Upon my return to prison I found that Aunt Susie’s troubles had been heard of there. The little boy and girl played close by the fence during two days, and then we lost them. They were gone to spend the rest of their lives in chains and slavery, unless the Almighty arm breaks every bond of every oppressor!

I am aware that those who would excuse the slave system, often attempt to give conclusive weight to their arguments by asserting that our forefathers were slaveholders. Let me give some facts to the contrary.

One day, the wife of Samuel Adams returning home from a visit, informed her husband that a dear friend had made her a present of a female slave.

“My dear,” replied Mr. Adams, “she may come; but not as a slave, for a slave cannot live in my house. If she comes, she must be free.”

She came, and took up her free abode with the family of this great champion of American liberty, and there she continued free until her death.

General Kosciusko, by his will, placed in the hands of Mr. Jefferson a sum exceeding twenty thousand dollars, to be laid out in the purchase of young female slaves, who were to be both educated and emancipated. The laws of Virginia prevented the will of Kosciusko from being carried into effect—1820.

A tyrant power had captured nine hundred and twenty Sardinian slaves, of whom General William Eaton thus makes mention:

“Many have died of grief, and others linger out a life less tolerable than death. Alas! remorse seizes my whole soul when I reflect that this is indeed but a copy of the very barbarity which my eyes have seen in my own native country.”
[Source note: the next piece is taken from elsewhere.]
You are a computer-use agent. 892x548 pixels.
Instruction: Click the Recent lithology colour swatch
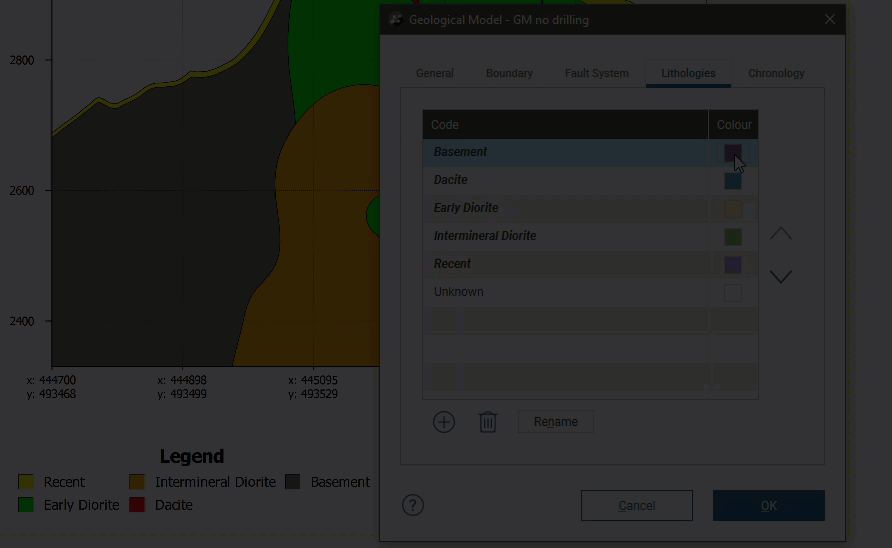pos(733,265)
“Dissipation, as well as power,” wrote the immortal John Randolph, “hardens the heart; but avarice deadens it to every feeling but the thirst for riches. Avarice alone could have produced the slave trade. Avarice alone can, as it does, drive the infernal traffic, and the wretched victims, like so many post-horses, are whipped to death in a small coach. Ambition has its incentives in the pride, pomp, and circumstance of glorious war; but where are the trophies of avarice? The handcuffs, the manacles, and the blood-stained cowhide!”